Author(s): Stefano Gagliarducci and Tommaso Nannicini
The wage paid to elected officials affects both the choice of citizens to run for office and the performance of those who are appointed. On the one hand, if skilled individuals shy away from politics because of higher opportunities in the private sector, an increase in politicians' pay may change their mind. On the other hand, if the reelection prospects of incumbents depend on their in-office deeds, a higher wage may foster performance. We use data on all Italian municipalities from 1993 to 2007 to test these hypotheses in a quasi-experimental framework. In Italy, the wage of the mayor depends on population size and sharply increases at nine thresholds. We apply a regression discontinuity design to two thresholds that uniquely identify a wage increase (1,000 and 5,000 inhabitants) to control for unobservable town characteristics.

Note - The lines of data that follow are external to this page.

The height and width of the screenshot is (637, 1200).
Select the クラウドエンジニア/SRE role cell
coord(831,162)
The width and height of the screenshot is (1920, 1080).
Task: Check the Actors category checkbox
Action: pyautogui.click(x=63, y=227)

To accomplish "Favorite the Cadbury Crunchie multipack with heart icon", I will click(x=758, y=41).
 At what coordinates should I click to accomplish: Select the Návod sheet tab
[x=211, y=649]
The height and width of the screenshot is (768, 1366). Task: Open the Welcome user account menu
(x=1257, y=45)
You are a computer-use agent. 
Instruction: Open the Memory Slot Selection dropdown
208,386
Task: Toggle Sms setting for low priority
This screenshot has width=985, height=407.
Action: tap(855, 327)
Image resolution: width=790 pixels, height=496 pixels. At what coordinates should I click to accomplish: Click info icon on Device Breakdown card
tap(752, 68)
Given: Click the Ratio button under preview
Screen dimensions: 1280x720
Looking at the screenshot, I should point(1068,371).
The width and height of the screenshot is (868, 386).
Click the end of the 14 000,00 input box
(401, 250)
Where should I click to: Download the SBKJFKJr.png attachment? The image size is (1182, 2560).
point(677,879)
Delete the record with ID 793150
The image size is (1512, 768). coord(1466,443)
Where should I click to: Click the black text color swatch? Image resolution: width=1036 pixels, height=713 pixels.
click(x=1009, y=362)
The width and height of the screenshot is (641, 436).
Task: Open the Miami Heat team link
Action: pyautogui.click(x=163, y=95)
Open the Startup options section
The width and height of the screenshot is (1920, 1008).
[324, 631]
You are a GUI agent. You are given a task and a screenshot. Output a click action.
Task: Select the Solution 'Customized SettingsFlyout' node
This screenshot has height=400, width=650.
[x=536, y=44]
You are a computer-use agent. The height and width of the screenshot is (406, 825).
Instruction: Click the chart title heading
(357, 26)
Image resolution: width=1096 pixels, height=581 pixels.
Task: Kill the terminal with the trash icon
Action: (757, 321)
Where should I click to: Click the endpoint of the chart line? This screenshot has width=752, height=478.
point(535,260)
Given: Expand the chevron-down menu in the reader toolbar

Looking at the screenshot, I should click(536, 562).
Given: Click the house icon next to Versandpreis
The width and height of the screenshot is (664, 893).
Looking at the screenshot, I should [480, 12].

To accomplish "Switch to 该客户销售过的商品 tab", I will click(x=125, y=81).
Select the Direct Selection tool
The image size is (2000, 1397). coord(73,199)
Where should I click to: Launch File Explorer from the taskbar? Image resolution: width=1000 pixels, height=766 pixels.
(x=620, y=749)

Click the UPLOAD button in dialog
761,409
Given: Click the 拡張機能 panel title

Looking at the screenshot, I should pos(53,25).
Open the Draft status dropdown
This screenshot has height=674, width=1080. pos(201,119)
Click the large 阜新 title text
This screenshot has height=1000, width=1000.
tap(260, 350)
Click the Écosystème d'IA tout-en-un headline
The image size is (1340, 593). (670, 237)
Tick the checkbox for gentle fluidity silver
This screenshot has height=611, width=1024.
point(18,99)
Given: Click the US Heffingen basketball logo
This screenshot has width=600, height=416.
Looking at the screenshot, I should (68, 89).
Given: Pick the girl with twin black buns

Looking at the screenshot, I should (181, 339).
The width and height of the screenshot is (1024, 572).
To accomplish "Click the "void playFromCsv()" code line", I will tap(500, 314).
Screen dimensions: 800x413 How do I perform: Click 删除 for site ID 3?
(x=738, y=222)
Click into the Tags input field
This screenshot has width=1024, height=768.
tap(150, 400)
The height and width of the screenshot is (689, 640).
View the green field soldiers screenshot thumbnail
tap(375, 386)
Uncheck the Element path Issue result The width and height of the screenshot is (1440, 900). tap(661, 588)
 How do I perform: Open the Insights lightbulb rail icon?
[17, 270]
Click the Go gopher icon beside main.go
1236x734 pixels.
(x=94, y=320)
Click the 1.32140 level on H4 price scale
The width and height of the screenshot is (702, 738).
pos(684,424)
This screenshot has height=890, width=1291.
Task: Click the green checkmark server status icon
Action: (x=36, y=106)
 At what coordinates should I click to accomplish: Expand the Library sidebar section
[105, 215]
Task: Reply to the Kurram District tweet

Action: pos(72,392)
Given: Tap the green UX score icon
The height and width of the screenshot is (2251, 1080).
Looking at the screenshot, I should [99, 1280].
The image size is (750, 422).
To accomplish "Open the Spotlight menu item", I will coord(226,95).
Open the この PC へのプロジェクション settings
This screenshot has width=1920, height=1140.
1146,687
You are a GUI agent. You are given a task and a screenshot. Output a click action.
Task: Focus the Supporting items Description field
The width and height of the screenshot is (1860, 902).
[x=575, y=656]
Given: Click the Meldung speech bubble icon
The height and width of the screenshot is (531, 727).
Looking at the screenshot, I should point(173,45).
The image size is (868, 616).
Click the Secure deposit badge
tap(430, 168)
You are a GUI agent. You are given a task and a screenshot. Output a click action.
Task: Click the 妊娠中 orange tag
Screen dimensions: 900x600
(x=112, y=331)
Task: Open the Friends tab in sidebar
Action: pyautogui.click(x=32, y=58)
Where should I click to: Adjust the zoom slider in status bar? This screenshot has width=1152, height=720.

Exploiting the existence of a two-term limit, we further disentangle the composition from the incentive component of the impact of the wage on performance. The empirical results show that a higher wage attracts more educated and high-skilled candidates, and that better paid politicians lessen the government machinery by reducing per-capita taxes, tariffs, and current expenditure, while leaving investments unchanged. Importantly, most of the performance effect is driven by the selection of better candidates, rather than the incentive to be reelected.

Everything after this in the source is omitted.